How to Buy a Slice of Your Neighbor’s Home and Hike the Rent
A platform backed by Amazon’s Jeff Bezos lets day-to-day “investors” become landlords, twice removed, by buying shares in rental homes. It’s the app-ification of investment in the building blocks of social life.

The Arrived platform, backed by Jeff Bezos, invites armchair investors to “collect passive income without tenant hassle.” Turning housing into micro-assets doesn’t just deepen landlord unaccountability; it normalizes it. (Ken Cedeno - Pool / Getty Images)
If the first rule of capitalism is “commodify it,” the second is now: “Put it on a platform.” Contemporary technologies offer speed, reach, and network effects that even the most prolific robber barons of earlier ages would marvel at. Add to the mix a regulatory environment that is as permissive as it is corrosive, and you’ve got yourself a dystopia where everything is for sale and you can buy it online.
Today you can purchase a fraction of a rental property through the platform Arrived. The venture, backed by Amazon founder Jeff Bezos among others, sells investors on the idea of easy returns, inviting would-be buyers to “collect passive income without tenant hassle.”
That the tenant is cast as an inherent “hassle” ought to be the first alarm set off.
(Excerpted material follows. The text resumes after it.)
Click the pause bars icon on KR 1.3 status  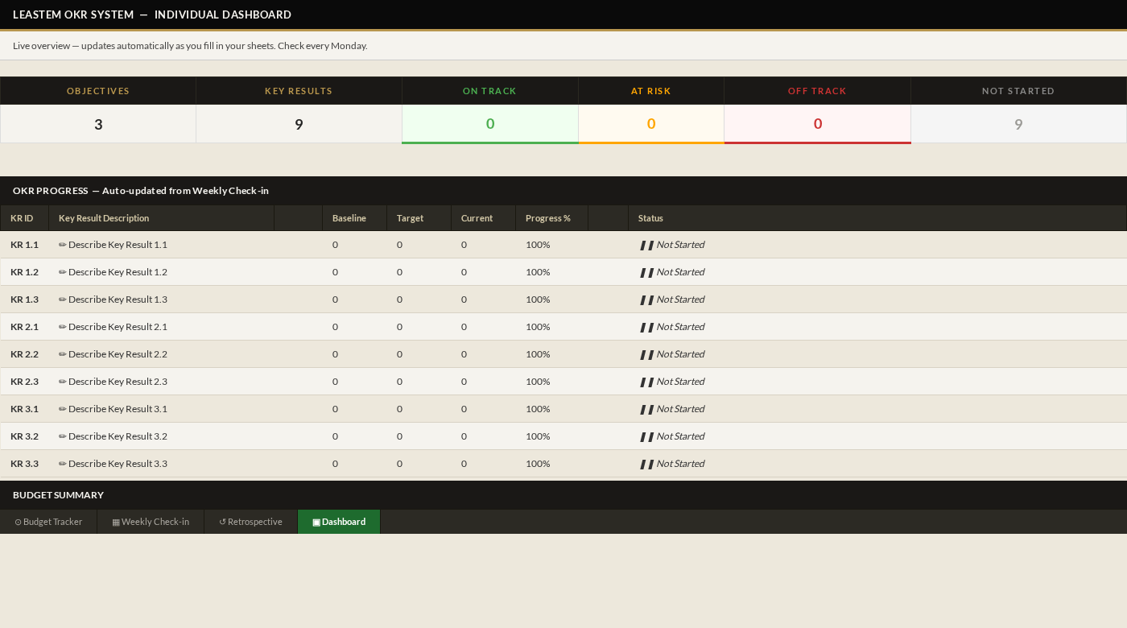click(x=646, y=300)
For those buying into Arrived, the abstract, passive source of income is a mere “investment,” but that speculation represents someone’s home — a place in which individuals and families will live and without which they will struggle to survive. One doesn’t have to think long or hard to know why removing any human connection between landlord and tenant might exacerbate an already fraught, asymmetrical, and exploitative relationship.